● **Records provided**:
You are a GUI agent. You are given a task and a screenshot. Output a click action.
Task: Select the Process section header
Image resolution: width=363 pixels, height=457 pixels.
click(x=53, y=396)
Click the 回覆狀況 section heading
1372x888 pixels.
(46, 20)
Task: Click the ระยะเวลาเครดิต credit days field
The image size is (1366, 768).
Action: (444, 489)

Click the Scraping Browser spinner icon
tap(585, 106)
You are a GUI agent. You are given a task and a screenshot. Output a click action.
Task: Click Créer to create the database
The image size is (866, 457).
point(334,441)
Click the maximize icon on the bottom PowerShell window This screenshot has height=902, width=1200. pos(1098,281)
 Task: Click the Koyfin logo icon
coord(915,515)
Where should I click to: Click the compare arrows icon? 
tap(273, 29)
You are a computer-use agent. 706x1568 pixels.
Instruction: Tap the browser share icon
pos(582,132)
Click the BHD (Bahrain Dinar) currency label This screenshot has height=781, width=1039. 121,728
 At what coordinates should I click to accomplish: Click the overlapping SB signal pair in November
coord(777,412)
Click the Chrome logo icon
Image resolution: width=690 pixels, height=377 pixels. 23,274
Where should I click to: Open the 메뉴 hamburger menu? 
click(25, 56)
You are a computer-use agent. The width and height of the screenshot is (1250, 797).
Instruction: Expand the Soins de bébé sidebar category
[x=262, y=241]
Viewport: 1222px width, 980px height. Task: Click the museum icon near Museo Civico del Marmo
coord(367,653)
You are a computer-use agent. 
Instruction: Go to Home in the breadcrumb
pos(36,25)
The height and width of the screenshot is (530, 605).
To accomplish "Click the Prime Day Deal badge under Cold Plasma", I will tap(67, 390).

● **Exercise**: Set down exactly the line with "At what coordinates" and each line after it up to the end of the records, adding nothing.

● **Answer to the problem**:
 At what coordinates should I click to accomplish: Click the overlapping SB signal pair in November
coord(777,412)
Click the Chrome logo icon
Image resolution: width=690 pixels, height=377 pixels. 23,274
Where should I click to: Open the 메뉴 hamburger menu? 
click(25, 56)
You are a computer-use agent. The width and height of the screenshot is (1250, 797).
Instruction: Expand the Soins de bébé sidebar category
[x=262, y=241]
Viewport: 1222px width, 980px height. Task: Click the museum icon near Museo Civico del Marmo
coord(367,653)
You are a computer-use agent. 
Instruction: Go to Home in the breadcrumb
pos(36,25)
The height and width of the screenshot is (530, 605).
To accomplish "Click the Prime Day Deal badge under Cold Plasma", I will tap(67, 390).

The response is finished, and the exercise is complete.